Quality Engineer I
About the role
The Design Quality Engineer I supports Bio-Rad’s commitment to quality by ensuring that product deliverables comply with applicable regulatory and quality standards. Bio-Rad Laboratories designs and manufactures highly complex medical devices and in vitro diagnostic (IVD) products, and this role requires a strong quality-focused leader to support projects related to the development of next-generation technologies.
Responsibilities
- Partner cross-functionally to provide Design Quality support for New Product Development (primary focus) and design changes across the product lifecycle.
- Ensure Design Quality activities comply with applicable regulatory and quality standards, including ISO 13485, IVDR, FDA, and ISO 14971.
- Provide Design Quality guidance to global teams to ensure consistent application of quality processes across European sites and other regions (Americas, Asia), supporting effective development and maintenance of Design History Files (DHFs).
- Ensure design deliverables, including DHFs and Risk Management documentation, meet internal quality system and external regulatory requirements.
- Drive continuous improvement of global Design Quality processes, identifying and proposing opportunities.
- Participate in design reviews, design sessions, and internal and external audits, providing Design Quality input and oversight through product launches and ensuring readiness for commercialization.
- Collaborate with Post-Market Surveillance (PMS) partners to ensure relevant design changes are appropriately reflected in Product Surveillance Reports.
- Promote and reinforce a strong culture of quality across product development and the broader organization.
Requirements
- Education: Bachelor's degree in a health sciences, life sciences, or engineering discipline. Masters preferred
- Work Experience: 1–3 years of direct experience in a quality role supporting Design Controls.
- Highly proficient in ISO 13485, ISO 14971, MDSAP, and IVDR requirements.
- Rigorous, detail-oriented, and results-driven.
- Experience supporting multi-site projects.
- French speaking is a plus but not required.
Qualifications
- Demonstrates initiative in driving process improvements aligned with Bio-Rad values, with a strong focus on product quality.

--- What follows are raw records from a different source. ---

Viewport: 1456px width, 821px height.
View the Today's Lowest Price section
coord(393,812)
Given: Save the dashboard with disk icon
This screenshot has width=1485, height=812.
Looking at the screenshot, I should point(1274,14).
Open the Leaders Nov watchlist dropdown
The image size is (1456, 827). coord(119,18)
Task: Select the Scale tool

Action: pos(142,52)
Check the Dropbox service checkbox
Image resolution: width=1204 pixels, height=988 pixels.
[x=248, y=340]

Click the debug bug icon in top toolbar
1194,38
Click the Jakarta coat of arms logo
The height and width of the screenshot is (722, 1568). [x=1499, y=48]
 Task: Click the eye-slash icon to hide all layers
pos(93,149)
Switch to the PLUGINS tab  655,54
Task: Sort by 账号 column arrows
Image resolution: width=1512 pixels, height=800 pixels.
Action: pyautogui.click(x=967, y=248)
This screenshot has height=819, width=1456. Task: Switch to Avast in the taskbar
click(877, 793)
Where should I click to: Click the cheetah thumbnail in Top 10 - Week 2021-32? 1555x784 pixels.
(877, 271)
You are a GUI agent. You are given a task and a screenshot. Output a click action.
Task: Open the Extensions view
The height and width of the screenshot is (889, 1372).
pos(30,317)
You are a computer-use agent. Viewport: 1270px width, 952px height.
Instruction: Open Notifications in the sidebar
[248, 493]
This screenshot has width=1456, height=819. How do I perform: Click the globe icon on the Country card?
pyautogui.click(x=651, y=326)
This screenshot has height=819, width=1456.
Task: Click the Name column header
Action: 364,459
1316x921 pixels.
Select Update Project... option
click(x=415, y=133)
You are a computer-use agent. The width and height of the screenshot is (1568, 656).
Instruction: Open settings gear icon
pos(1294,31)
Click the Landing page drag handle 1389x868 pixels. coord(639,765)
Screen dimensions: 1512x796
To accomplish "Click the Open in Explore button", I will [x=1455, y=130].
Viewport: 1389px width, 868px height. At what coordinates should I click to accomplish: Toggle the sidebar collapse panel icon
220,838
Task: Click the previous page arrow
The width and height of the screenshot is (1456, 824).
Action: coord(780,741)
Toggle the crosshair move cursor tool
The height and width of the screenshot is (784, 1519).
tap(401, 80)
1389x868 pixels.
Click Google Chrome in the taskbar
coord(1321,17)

- Exhibits assertiveness and confidence to guide project leads and stakeholders in a pragmatic manner to ensure effective DHF maintenance and compliance throughout the product lifecycle.
- Strengthens global collaboration by serving as a point of contact between regions.
- Applies strong technical knowledge and keen attention to detail to ensure Bio-Rad consistently meets deliverables in a timely and compliant manner.
- Demonstrates a high level of emotional intelligence, patience, and a supportive approach when working with teams managing shifting priorities.
Skills
- Strong technical knowledge in quality systems and regulatory requirements.
- Excellent communication and collaboration skills.
- Ability to manage multiple projects and prioritize tasks effectively.
- Proficiency in Microsoft Office Suite.
Benefits
- Competitive medical plans for you and your family.
- Free HSA funds.
- New fertility offering with stipend.
- Group life and disability.
- Paid parental leave.
- 401k plus profit sharing.
- Employee stock purchase program.
- Upgraded and streamlined mental health platform.
- Extensive learning and development opportunities.
- Education benefits.
- Student debt relief program.
- Pet insurance.
- Wellness challenges and support.
- Paid time off.
- Employee Resource Groups (ERG’s).
Pay
The estimated base salary range for this position is $70,310 to $95,400 at the time of posting. Actual compensation will be provided in writing at the time of offer, if applicable, and is based on several factors we believe fairly and accurately impact compensation, including geographic location, experience, knowledge, skills, abilities, and other job permitted factors. This position is eligible for a variable annual bonus, which is dependent upon achievement of your individual objectives and Company performance.
Schedule
This position must be based in Hercules, CA and requires the employee to be located within commuting distance of the office.